One size almost never fits all

We read with great interest reporter Julie Riddle’s dispatch on local law enforcement officials’ response to recently released recommendations from the Michigan Task Force on Jail and Pretrial Incarceration.

The task force issued 18 recommendations to judges, prosecutors, and police that task force members say would help reduce the often overcrowded population in county jails. The gist of their recommendations: Stop taking away driver’s licenses. Write more tickets. Make fewer arrests. Give shorter jail sentences.

Most of the four county jails in Northeast Michigan often are bursting at the seams, and area law enforcement officials agreed that some of the task force’s ideas could help manage that population.

However, officials also urged caution about Lansing tying local governments’ hands with mandated reforms that might not serve our communities well.

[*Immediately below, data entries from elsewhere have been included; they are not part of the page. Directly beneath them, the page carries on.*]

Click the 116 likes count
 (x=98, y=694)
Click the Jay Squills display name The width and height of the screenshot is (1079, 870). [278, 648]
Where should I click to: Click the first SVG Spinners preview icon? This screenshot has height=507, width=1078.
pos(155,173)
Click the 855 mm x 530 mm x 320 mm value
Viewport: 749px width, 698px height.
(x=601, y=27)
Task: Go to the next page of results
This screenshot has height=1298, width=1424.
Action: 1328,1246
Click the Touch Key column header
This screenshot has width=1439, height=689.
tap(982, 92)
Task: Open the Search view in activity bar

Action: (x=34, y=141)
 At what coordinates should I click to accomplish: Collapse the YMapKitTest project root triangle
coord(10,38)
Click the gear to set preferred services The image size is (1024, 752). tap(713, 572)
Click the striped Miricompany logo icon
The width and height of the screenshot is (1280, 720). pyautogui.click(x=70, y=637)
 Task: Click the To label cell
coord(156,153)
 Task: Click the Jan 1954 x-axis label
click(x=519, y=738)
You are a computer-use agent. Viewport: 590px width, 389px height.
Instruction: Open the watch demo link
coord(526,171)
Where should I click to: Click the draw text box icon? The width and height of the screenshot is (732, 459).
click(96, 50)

Local police officers, prosecutors, and judges know their communities and “have a pretty good idea who is dangerous and who’s not,” Alcona County Prosecutor Tom Weichel told Riddle.

We agree.

Time and time again, we have seen examples of policies handed down from Lansing that have unintended consequences when those policies are implemented where the new rules don’t precisely fit the circumstances.

The task force’s recommendations are now in the hands of the Legislature.

We hope lawmakers give them great consideration. Many of the recommendations are noble and would go a long way toward not only reducing the burden on county jails but also improving fairness in our criminal justice system.

But we hope lawmakers also recognize that one size almost never fits all and provide local communities at least some flexibility to make sure they can do what’s best for their residents and taxpayers.